The work of an audiovisual production company supports a great deal of myths associated with fleeting moments of glamour and celebration when a great part of the work has already been completed.
The festivals, premieres, awards and interviews are a recognition, deserved or not, to a sort of invisible journey through an unknown desert. This journey has been lived and crudely described by Pau Subirós in his book “El productor accidental”. We had the opportunity of speaking with Pau in Barcelona when he and the director Neus Ballús where still producing the feature film “The Plague”, the trigger of this book. Pau is a young producer of El Kinógraf, a modest production company, like the most of them, that one day decided to embark, out of love, in production.
In Mosaic we have been producing documentaries for years and it would be illusive to say that the premiere of a production heaps the months dedicated to raise financing and completing through thick and thin, the production of any audiovisual work.
The pleasure of our work is strong and lives discreetly in the overcoming of challenges that the construction of audiovisuals entails. There are moments in that our work exhales masochism. Others, it is no more than an obstinate and pleasing act of observation and narration.

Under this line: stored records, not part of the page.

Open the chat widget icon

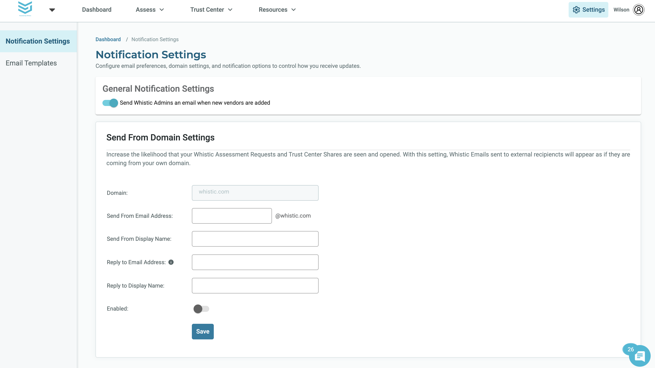coord(640,356)
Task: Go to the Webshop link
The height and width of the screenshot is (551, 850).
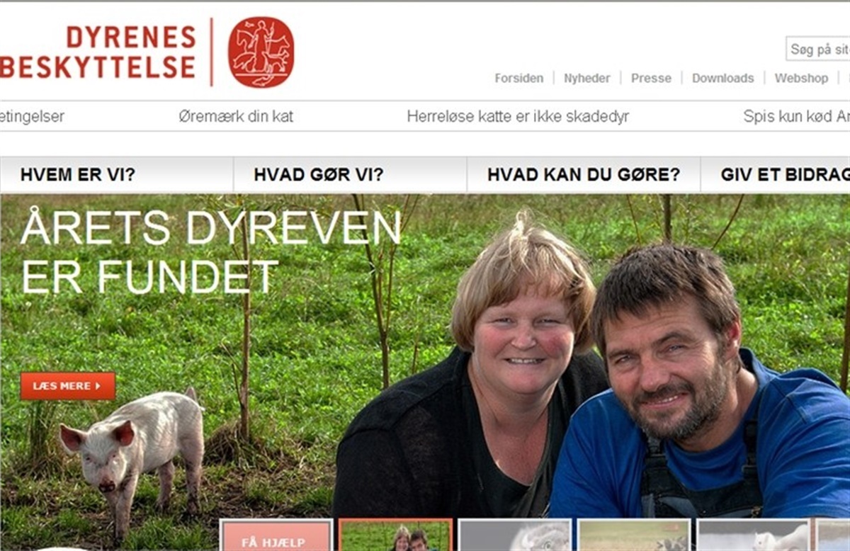Action: (801, 79)
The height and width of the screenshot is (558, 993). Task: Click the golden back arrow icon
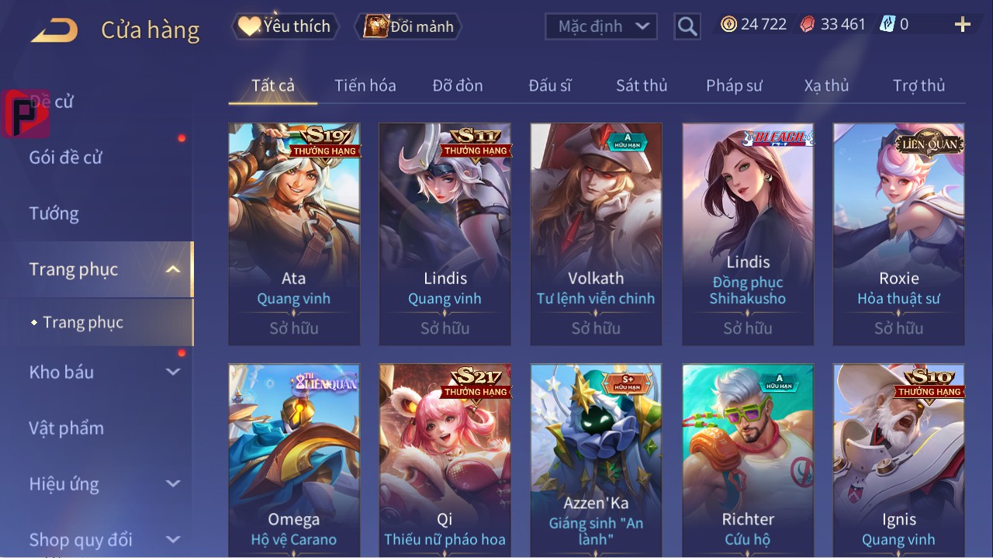point(54,31)
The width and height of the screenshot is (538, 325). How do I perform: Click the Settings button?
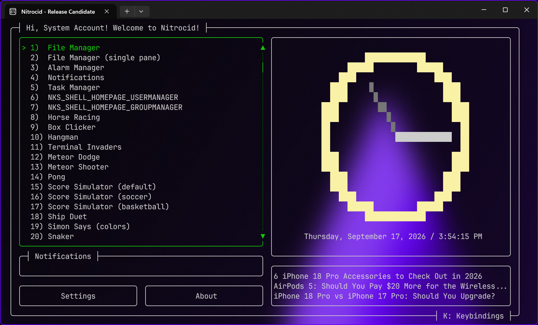click(x=78, y=296)
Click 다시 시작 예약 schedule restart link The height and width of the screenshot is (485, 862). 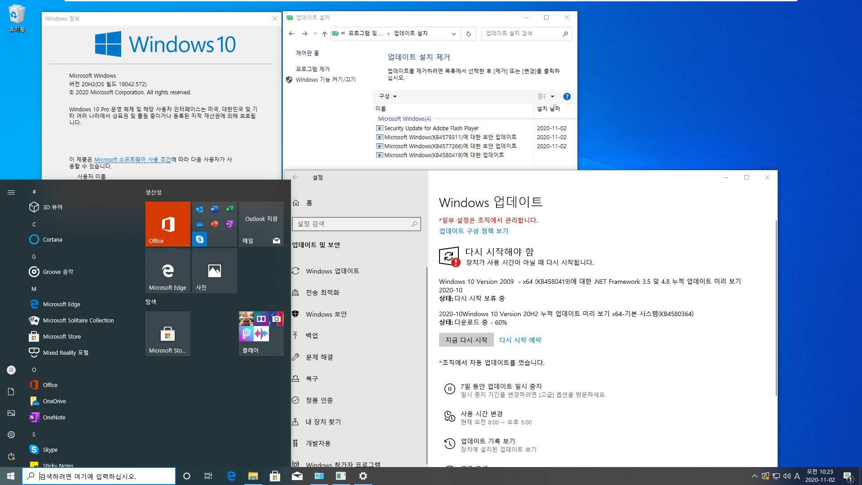point(520,340)
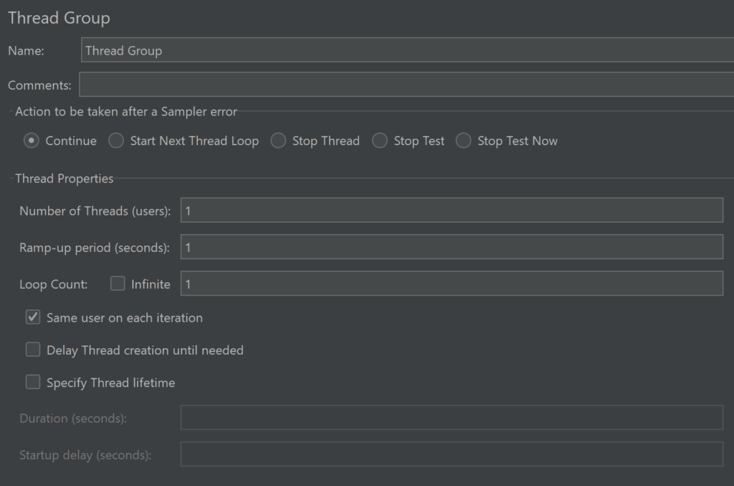Select Stop Test Now radio button
This screenshot has width=734, height=486.
coord(464,141)
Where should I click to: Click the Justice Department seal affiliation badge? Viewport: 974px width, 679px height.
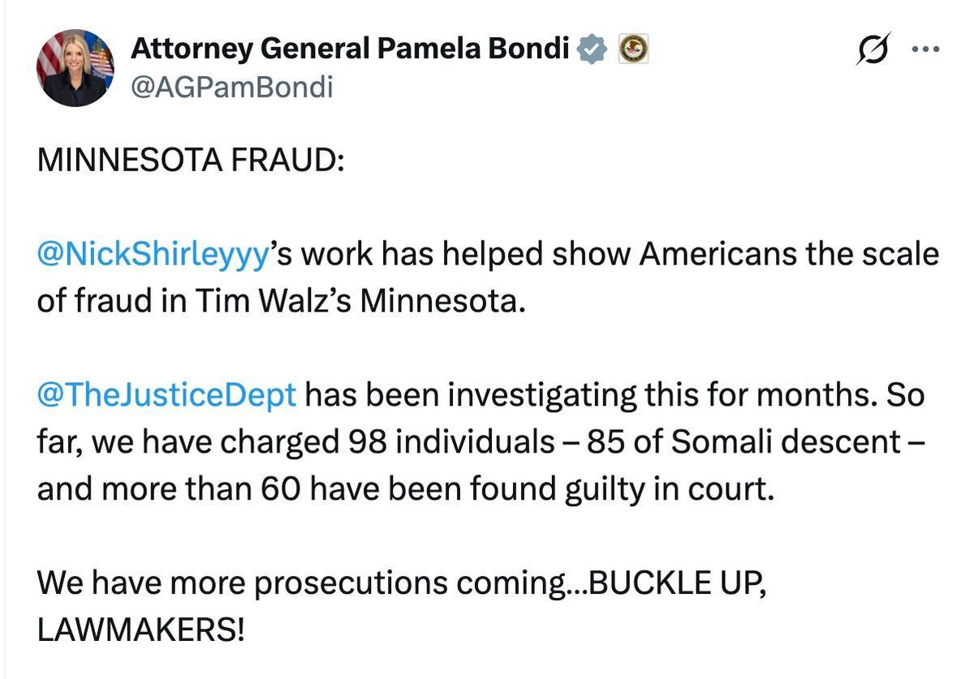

Pau Subirós affirms, with reason, that every movie is learned to be made once it’s finished. Every project is a new challenge in which we face new financing models, new languages and esthetic approximations different to those made in the past. This non-repetition contains, precisely, part of the poison that hooks those of us who live of productions.
We could say that production is framed in a philosophy of resistance that combines the eternal learning with the detachment towards the experimented formulas. It requires a predisposition to the transiting of inhospitable places; it obliges a constant management of the ego. It is necessary to overcome the scratches, lick the wounds and keep going towards the goal.
“El productor accidental” is a necessary book in our industry. Everyone that works or wants to work in audiovisual production should read it.